Tra la folla a Piazzale Loreto
Perciò, complice il passaparola, in poco tempo i milanesi si riversano per le strade. Da che erano deserte, ora sono piene di gente. Tra la folla, ci sono anch’io: mi chiamo Giorgio Re e ho 26 anni. Da viale Jenner arrivo a Piazzale Loreto in bicicletta.

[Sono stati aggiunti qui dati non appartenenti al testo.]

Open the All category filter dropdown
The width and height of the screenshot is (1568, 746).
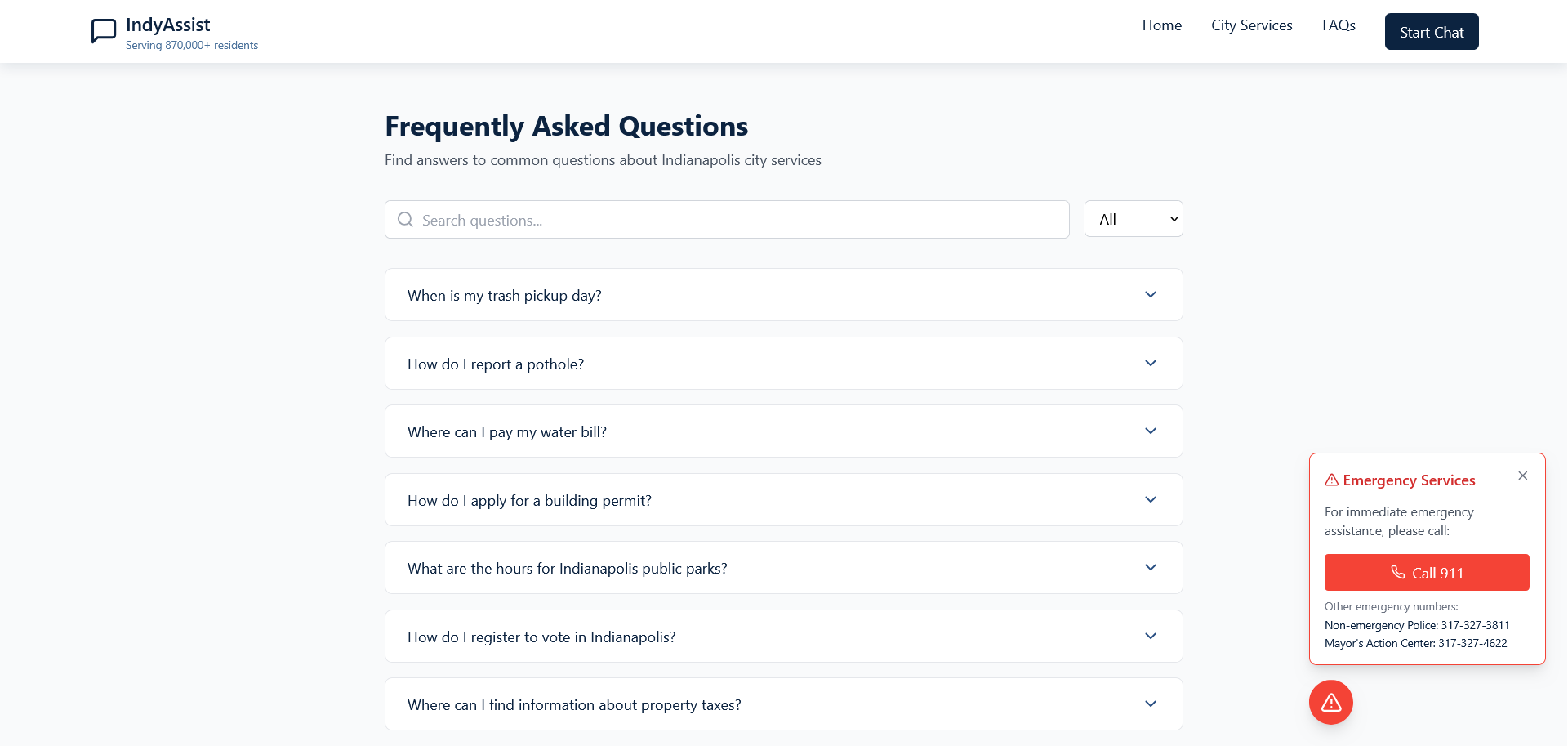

Un’immagine che non dimenticherò mai
Quando in Piazzale Loreto i primi passanti si accorgono dei cadaveri, gli lanciano contro insulti, gli sputano addosso e qualcuno ci orina sopra. È allora che una squadra di Vigili del Fuoco – pare per intercessione della Chiesa -, giunta con un’autobotte, lava i corpi cosparsi di sangue. Quando arrivo, il gruppo è ancora a terra sbattuto sul lastrico; poi, vengono appesi per i piedi alla pensilina del distributore di carburante Standard Oil che è all’angolo con Corso Buenos Aires.
Euforia e orrore
La gente, qui, è euforica e sgomenta: la vista dei gerarchi appesi a testa in giù è uno spettacolo crudo e io stesso faccio fatica a tenere gli occhi su quella scena. C’è molta confusione, ma noto che alla Petacci una qualche mano deve aver messo una molletta sulla sottana per evitare che la gonna venga giù, altrimenti sarebbe nuda.
Tornando a casa
Mentre torno indietro, verso casa, Milano è quasi irriconoscibile: tutta distrutta. Sembra che quel po’ che resta possa essere preso e trapiantato altrove. Restano su giusto rioni come Piazza della Repubblica, dove gli inglesi hanno istallato il loro quartier generale. E mi viene da piangere a vederla così, coi tram divelti e bombardati. Sono milanese, sono nato e cresciuto qui.
Dopo l’Armistizio
Eppure, ci ho fatto ritorno da appena quattro giorni alla notizia che i Partigiani sarebbero scesi dalle montagne e avrebbero liberato Milano. Sono un disertore da quando, dopo l’8 settembre, ho abbandonato l’esercito italiano. Sono riuscito a sfuggire alla cattura dei tedeschi che mi avrebbero fucilato e, per mesi, ho trovato riparo in Piemonte, su un altipiano.
La mia famiglia
Casa mia, a Milano, non esiste più. Mio padre sul principio dell’inverno, dopo l’8 settembre, è fuggito e si è riparato nell’appartamento di un amico. Il nostro stabile e i due vicini sono stati travolti dal bombardamento e di tre interi palazzi non sono rimasti che un ammasso di mattoni. In tutta la città non c’è cibo, niente più viveri e con le tessere ci prendi un etto di carne alla settimana. Bisognerà aspettare il ’46 prima che gli americani facciano un ponte aereo che rifornirà la città di quasi tutto. Ad oggi, anche il pane bianco sembra un miracolo: ad avercelo sembrerebbe quasi di mangiare un dolce».